Khalid Meshaal, the Damascus-based Hamas leader, told The National on Sunday that the Islamist movement remained ready to engage Israel over a prisoner exchange deal but said talks had been ended by Benjamin Netanyahu, the Israeli prime minister, at the behest of the United States. "We understand that America advised Israel to stop the negotiations because they strengthened Hamas. If we were to release him [after talks] it would show we are a strong organisation and would increase that strength."

Mr Meshaal also accused Israel of using the detention of thousands of Palestinian prisoners as a psychological warfare tactic to cow the population. Mahmoud Ramahi, a Hamas politician in Ramallah, denounced the new Israeli legislation. Mr Ramahi was himself released from prison last year and said conditions there were "very bad already". The new legislation will simply leave prisoners with "nothing to lose".

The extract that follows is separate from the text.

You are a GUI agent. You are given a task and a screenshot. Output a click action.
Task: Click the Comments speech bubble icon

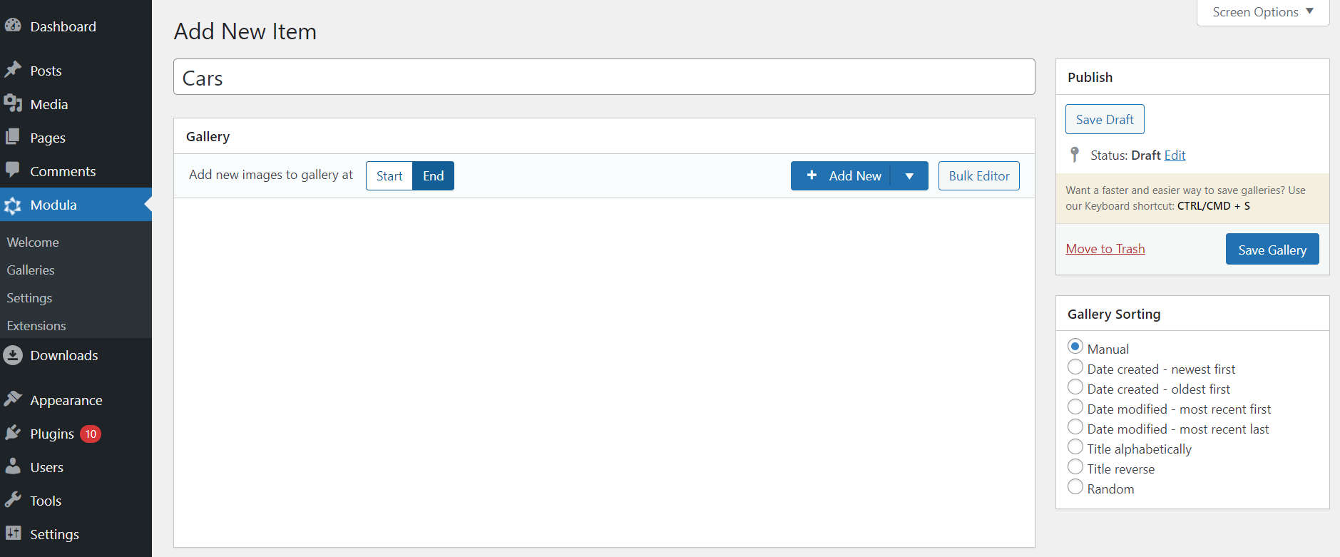(x=13, y=170)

"I believe it will be difficult to implement the new legislation, because it will provoke an uprising against the prison authorities. And whenever there is something inside the jail, it will echo outside. This will cause many problems for the Palestinian Authority, which is negotiating with Israel." Moreover, politically, the move will only cause the price for Cpl Shalit's release to rise, Mr Ramahi said, not, as Israel claims to want, make negotiations easier. Mr Ramahi said the move was perhaps mostly for domestic Israeli consumption.

Israel, he said, had failed to secure the release of Cpl Shalit in negotiations, and with that track stuck, the Israeli public was getting restless. "The government needs to show its own people that it is doing something." Israel holds more than 7,000 Palestinians in prison. The vast majority, nearly 6,500, are classified by Israel as "security prisoners", and are held mostly for their political affiliations, and in some cases, military activities.

Palestinians have long complained of substandard conditions in Israeli prisons and human rights organisations yesterday pointed out that the new legislation will only formalise what has been common practice for several years now. For example, said Sahar Francis, the head of the Ramallah-based Addameer Prisoners' Support and Human Rights Organisation, all Gazan detainees have been denied family visits over the past three years, while several jails have denied prisoners of all political persuasions access to books for the past year.

"The Israelis are trying to paint a false picture of the situation of Palestinian prisoners," Ms Francis said. "They are not being held in a five-star hotel. Their situation has always been very poor and they suffer numerous violations of their basic rights, including lack of access to proper health care or hygienic living conditions." The new legislation is being enacted "for revenge" and violates all international standards, Ms Francis said. It is "another measure to go along with the many other laws and hundreds of military orders that discriminate against Palestinians".